Work to be completed: Rewrite every line of the material below as a JSON list of strings, with one string per line and no blank lines.

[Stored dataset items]
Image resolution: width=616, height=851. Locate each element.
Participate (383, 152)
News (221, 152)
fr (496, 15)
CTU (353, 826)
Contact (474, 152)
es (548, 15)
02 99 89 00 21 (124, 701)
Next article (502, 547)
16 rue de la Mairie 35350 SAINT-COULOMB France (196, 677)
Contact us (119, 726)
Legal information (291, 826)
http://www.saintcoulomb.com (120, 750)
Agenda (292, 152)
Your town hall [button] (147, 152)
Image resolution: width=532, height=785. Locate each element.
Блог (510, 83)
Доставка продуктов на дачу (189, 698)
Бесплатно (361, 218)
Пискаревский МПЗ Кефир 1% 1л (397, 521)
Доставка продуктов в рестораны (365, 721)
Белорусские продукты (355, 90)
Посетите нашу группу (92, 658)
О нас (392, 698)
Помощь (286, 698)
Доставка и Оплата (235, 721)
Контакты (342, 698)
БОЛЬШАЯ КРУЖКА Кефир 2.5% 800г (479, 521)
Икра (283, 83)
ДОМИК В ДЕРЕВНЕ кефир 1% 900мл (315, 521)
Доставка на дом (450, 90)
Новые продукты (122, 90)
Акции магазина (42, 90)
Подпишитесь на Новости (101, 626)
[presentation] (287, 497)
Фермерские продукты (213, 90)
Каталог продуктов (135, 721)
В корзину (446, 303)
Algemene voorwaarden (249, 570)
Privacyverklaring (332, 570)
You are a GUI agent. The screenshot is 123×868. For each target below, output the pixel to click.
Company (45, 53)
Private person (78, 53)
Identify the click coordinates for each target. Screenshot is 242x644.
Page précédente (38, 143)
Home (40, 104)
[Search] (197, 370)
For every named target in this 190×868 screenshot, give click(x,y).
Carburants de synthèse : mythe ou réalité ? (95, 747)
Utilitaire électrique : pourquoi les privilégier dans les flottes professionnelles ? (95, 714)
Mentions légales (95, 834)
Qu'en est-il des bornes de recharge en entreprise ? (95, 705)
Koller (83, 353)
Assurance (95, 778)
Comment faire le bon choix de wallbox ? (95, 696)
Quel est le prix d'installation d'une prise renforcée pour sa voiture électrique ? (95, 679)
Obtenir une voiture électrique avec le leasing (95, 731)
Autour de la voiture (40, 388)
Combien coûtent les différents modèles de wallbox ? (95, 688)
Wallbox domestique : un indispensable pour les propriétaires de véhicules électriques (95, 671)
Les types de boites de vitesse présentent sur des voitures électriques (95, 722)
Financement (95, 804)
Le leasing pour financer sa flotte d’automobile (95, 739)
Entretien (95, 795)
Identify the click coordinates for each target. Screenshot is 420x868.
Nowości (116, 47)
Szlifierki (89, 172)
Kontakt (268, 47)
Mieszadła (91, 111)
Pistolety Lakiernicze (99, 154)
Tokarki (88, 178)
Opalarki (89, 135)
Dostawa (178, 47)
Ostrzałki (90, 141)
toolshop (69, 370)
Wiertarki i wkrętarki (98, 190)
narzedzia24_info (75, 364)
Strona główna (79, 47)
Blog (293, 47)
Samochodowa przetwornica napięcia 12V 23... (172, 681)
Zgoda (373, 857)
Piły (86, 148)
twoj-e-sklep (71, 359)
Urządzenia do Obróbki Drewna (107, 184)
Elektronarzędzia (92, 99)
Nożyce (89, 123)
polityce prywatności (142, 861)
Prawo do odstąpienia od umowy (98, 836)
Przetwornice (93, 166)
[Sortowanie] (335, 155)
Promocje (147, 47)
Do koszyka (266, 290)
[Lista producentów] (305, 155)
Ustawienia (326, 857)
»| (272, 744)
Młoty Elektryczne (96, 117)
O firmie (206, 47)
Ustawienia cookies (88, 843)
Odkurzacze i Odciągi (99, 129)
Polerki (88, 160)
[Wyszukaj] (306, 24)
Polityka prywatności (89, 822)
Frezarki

Solution:
[
  "Image resolution: width=616, height=851. Locate each element.",
  "Participate (383, 152)",
  "News (221, 152)",
  "fr (496, 15)",
  "CTU (353, 826)",
  "Contact (474, 152)",
  "es (548, 15)",
  "02 99 89 00 21 (124, 701)",
  "Next article (502, 547)",
  "16 rue de la Mairie 35350 SAINT-COULOMB France (196, 677)",
  "Contact us (119, 726)",
  "Legal information (291, 826)",
  "http://www.saintcoulomb.com (120, 750)",
  "Agenda (292, 152)",
  "Your town hall [button] (147, 152)",
  "Image resolution: width=532, height=785. Locate each element.",
  "Блог (510, 83)",
  "Доставка продуктов на дачу (189, 698)",
  "Бесплатно (361, 218)",
  "Пискаревский МПЗ Кефир 1% 1л (397, 521)",
  "Доставка продуктов в рестораны (365, 721)",
  "Белорусские продукты (355, 90)",
  "Посетите нашу группу (92, 658)",
  "О нас (392, 698)",
  "Помощь (286, 698)",
  "Доставка и Оплата (235, 721)",
  "Контакты (342, 698)",
  "БОЛЬШАЯ КРУЖКА Кефир 2.5% 800г (479, 521)",
  "Икра (283, 83)",
  "ДОМИК В ДЕРЕВНЕ кефир 1% 900мл (315, 521)",
  "Доставка на дом (450, 90)",
  "Новые продукты (122, 90)",
  "Акции магазина (42, 90)",
  "Подпишитесь на Новости (101, 626)",
  "[presentation] (287, 497)",
  "Фермерские продукты (213, 90)",
  "Каталог продуктов (135, 721)",
  "В корзину (446, 303)",
  "Algemene voorwaarden (249, 570)",
  "Privacyverklaring (332, 570)",
  "You are a GUI agent. The screenshot is 123×868. For each target below, output the pixel to click.",
  "Company (45, 53)",
  "Private person (78, 53)",
  "Identify the click coordinates for each target. Screenshot is 242x644.",
  "Page précédente (38, 143)",
  "Home (40, 104)",
  "[Search] (197, 370)",
  "For every named target in this 190×868 screenshot, give click(x,y).",
  "Carburants de synthèse : mythe ou réalité ? (95, 747)",
  "Utilitaire électrique : pourquoi les privilégier dans les flottes professionnelles ? (95, 714)",
  "Mentions légales (95, 834)",
  "Qu'en est-il des bornes de recharge en entreprise ? (95, 705)",
  "Koller (83, 353)",
  "Assurance (95, 778)",
  "Comment faire le bon choix de wallbox ? (95, 696)",
  "Quel est le prix d'installation d'une prise renforcée pour sa voiture électrique ? (95, 679)",
  "Obtenir une voiture électrique avec le leasing (95, 731)",
  "Autour de la voiture (40, 388)",
  "Combien coûtent les différents modèles de wallbox ? (95, 688)",
  "Wallbox domestique : un indispensable pour les propriétaires de véhicules électriques (95, 671)",
  "Les types de boites de vitesse présentent sur des voitures électriques (95, 722)",
  "Financement (95, 804)",
  "Le leasing pour financer sa flotte d’automobile (95, 739)",
  "Entretien (95, 795)",
  "Identify the click coordinates for each target. Screenshot is 420x868.",
  "Nowości (116, 47)",
  "Szlifierki (89, 172)",
  "Kontakt (268, 47)",
  "Mieszadła (91, 111)",
  "Pistolety Lakiernicze (99, 154)",
  "Tokarki (88, 178)",
  "Opalarki (89, 135)",
  "Dostawa (178, 47)",
  "Ostrzałki (90, 141)",
  "toolshop (69, 370)",
  "Wiertarki i wkrętarki (98, 190)",
  "narzedzia24_info (75, 364)",
  "Strona główna (79, 47)",
  "Blog (293, 47)",
  "Samochodowa przetwornica napięcia 12V 23... (172, 681)",
  "Zgoda (373, 857)",
  "Piły (86, 148)",
  "twoj-e-sklep (71, 359)",
  "Urządzenia do Obróbki Drewna (107, 184)",
  "Elektronarzędzia (92, 99)",
  "Nożyce (89, 123)",
  "polityce prywatności (142, 861)",
  "Prawo do odstąpienia od umowy (98, 836)",
  "Przetwornice (93, 166)",
  "[Sortowanie] (335, 155)",
  "Promocje (147, 47)",
  "Do koszyka (266, 290)",
  "[Lista producentów] (305, 155)",
  "Ustawienia (326, 857)",
  "»| (272, 744)",
  "Młoty Elektryczne (96, 117)",
  "O firmie (206, 47)",
  "Ustawienia cookies (88, 843)",
  "Odkurzacze i Odciągi (99, 129)",
  "Polerki (88, 160)",
  "[Wyszukaj] (306, 24)",
  "Polityka prywatności (89, 822)",
  "Frezarki"
]